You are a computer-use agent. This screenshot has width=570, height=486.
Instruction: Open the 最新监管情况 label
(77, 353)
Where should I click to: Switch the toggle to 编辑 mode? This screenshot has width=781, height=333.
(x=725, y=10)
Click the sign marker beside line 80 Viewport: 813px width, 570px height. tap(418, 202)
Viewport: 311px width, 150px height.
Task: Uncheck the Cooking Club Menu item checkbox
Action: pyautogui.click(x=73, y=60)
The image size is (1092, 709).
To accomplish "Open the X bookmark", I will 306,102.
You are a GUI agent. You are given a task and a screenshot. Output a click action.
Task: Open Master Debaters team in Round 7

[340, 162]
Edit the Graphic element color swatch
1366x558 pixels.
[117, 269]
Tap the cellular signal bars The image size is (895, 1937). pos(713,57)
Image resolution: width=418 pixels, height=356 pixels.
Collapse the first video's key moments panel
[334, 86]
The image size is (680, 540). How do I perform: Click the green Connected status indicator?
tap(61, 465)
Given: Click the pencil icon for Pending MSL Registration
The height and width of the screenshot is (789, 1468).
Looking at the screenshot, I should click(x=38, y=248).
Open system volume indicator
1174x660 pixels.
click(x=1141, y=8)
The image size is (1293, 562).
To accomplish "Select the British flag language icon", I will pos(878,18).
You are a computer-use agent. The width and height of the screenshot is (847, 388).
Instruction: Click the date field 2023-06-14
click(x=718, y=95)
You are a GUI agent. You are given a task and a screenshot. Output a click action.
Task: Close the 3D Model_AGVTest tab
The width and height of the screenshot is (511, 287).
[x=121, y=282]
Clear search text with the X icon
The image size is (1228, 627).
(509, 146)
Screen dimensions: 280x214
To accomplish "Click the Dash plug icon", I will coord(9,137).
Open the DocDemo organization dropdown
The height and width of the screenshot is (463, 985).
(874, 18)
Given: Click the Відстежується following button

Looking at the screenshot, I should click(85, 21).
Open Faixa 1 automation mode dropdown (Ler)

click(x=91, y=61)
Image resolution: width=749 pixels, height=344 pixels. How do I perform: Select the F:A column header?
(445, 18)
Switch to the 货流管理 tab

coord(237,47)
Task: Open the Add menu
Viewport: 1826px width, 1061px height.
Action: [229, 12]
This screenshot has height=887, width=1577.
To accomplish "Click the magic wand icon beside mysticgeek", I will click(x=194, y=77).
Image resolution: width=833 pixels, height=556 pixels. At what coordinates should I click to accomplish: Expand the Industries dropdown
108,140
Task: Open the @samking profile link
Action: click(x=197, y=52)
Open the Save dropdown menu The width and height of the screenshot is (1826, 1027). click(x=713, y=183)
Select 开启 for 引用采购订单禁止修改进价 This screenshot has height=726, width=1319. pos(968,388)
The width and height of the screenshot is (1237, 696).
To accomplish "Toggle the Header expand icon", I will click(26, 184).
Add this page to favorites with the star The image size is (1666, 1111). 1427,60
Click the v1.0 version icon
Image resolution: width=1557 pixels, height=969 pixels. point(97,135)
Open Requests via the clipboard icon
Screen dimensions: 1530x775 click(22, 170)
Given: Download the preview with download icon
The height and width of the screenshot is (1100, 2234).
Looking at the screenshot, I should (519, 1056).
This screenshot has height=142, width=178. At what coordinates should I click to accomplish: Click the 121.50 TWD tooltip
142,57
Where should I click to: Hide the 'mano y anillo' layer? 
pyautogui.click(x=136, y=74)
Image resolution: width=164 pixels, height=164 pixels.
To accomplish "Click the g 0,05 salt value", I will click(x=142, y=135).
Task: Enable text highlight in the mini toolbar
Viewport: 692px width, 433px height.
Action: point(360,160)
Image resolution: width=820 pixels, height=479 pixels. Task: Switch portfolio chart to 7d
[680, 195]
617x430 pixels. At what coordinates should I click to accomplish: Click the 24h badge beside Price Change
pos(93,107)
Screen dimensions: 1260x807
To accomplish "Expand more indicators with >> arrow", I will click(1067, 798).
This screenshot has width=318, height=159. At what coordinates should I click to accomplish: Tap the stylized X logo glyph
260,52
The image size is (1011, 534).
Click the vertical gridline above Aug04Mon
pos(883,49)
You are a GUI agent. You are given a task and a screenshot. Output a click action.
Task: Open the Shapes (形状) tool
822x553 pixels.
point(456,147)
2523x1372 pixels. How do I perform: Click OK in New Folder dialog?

===============

### [THE PROBLEM]
Pick out each line in the listing above that contains the word "what", and copy those lines.

### [WRITTEN ANSWER]
Image resolution: width=833 pixels, height=556 pixels. At what coordinates should I click to accomplish: Expand the Industries dropdown
This screenshot has height=142, width=178. At what coordinates should I click to accomplish: Click the 121.50 TWD tooltip
617x430 pixels. At what coordinates should I click to accomplish: Click the 24h badge beside Price Change
This screenshot has width=318, height=159. At what coordinates should I click to accomplish: Tap the stylized X logo glyph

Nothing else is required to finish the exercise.